▶ [To do]
The answer must be an exact copy of the lines from the one with "Viewport: 370px width, 869px" through the final line of the records below, with no pictures.

Start of Data

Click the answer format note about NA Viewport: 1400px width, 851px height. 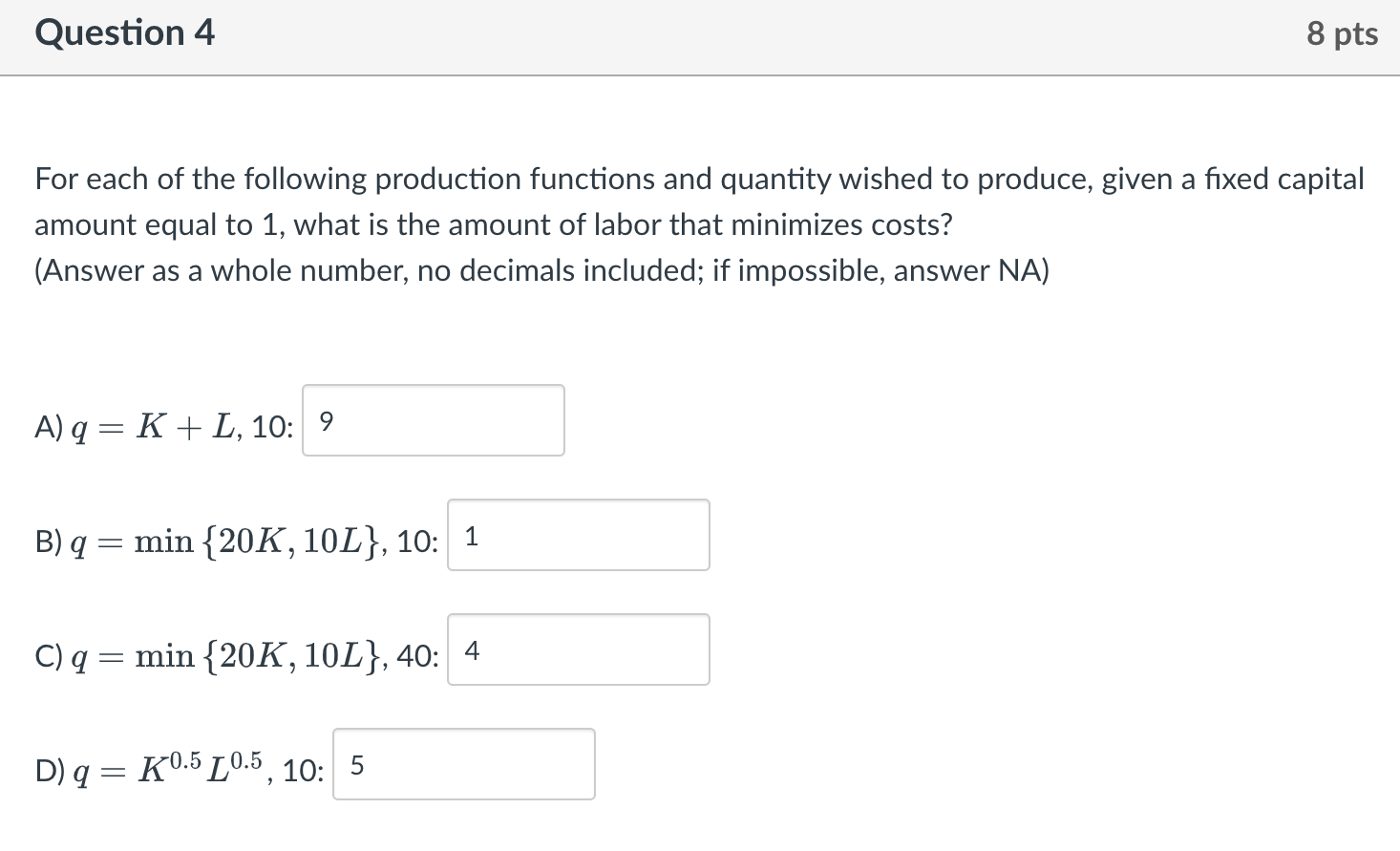pos(541,270)
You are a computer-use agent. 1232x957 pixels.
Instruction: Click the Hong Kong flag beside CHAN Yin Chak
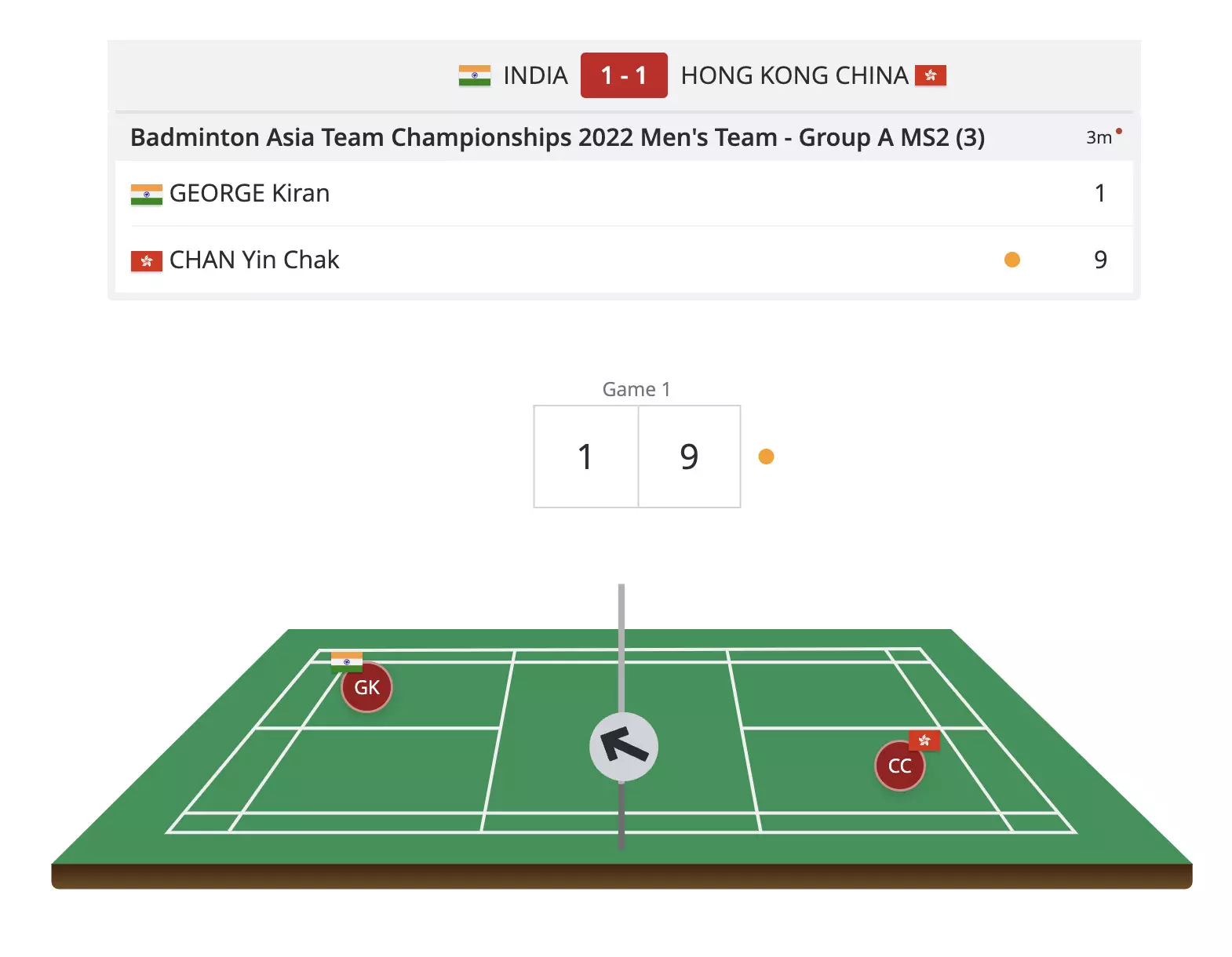pos(146,260)
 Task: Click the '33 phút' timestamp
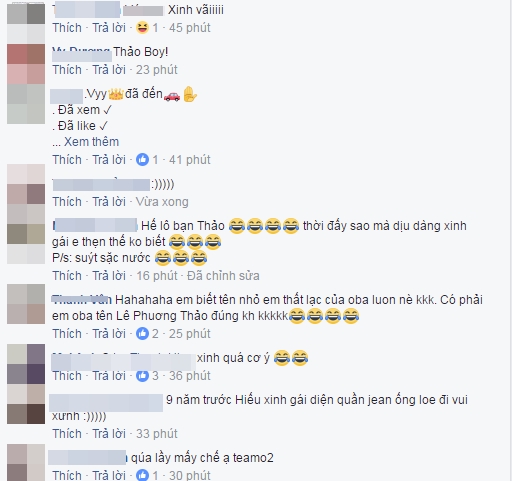click(157, 434)
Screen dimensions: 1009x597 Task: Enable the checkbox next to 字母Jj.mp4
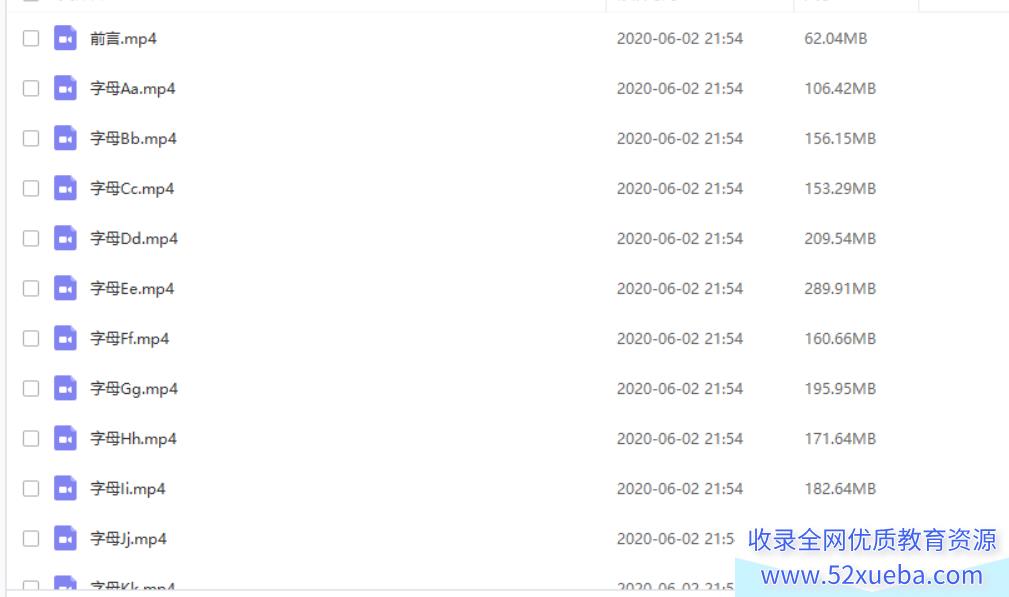point(31,538)
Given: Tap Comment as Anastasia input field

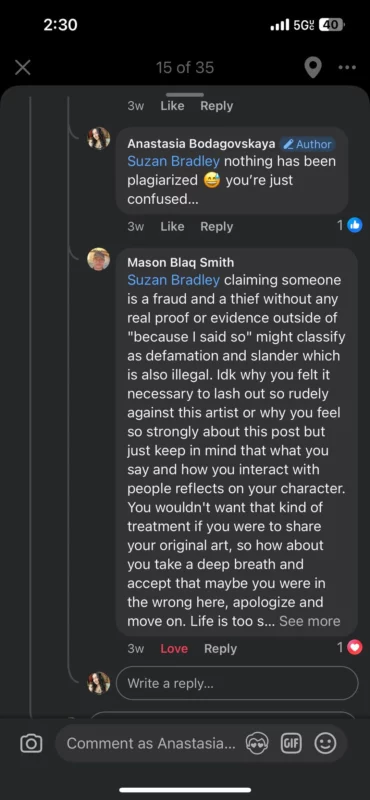Looking at the screenshot, I should [x=151, y=743].
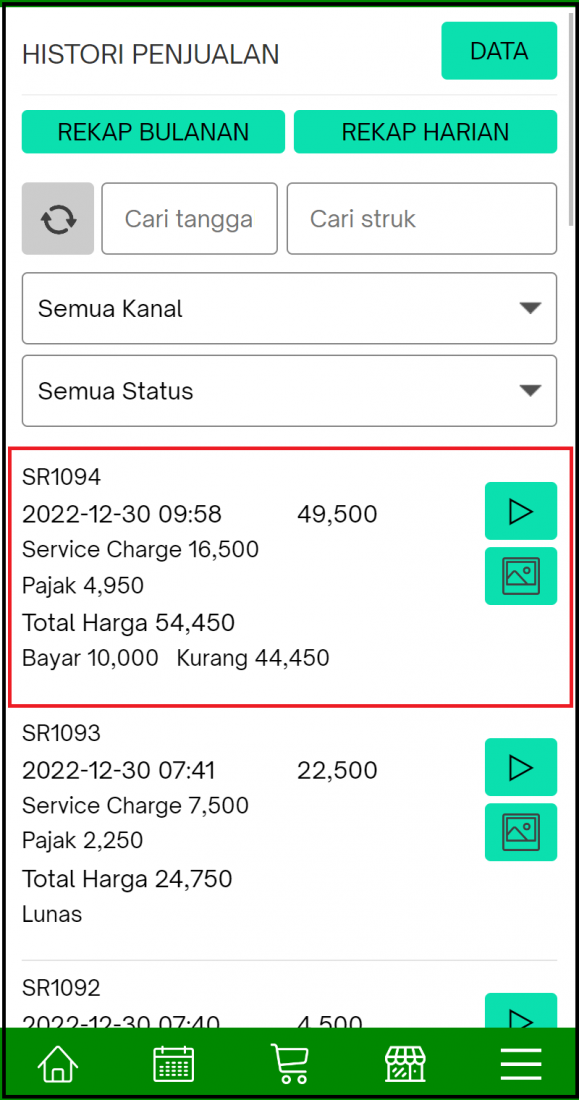Click the Cari tangga input field
This screenshot has height=1100, width=579.
(x=189, y=218)
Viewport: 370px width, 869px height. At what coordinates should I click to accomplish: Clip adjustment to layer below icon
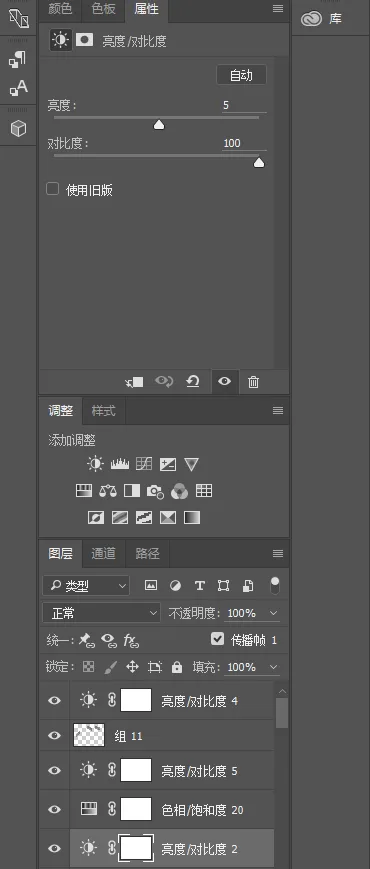(x=134, y=382)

End of Data

▶ [Expected answer]
Viewport: 370px width, 869px height. At what coordinates should I click to accomplish: Clip adjustment to layer below icon
(x=134, y=382)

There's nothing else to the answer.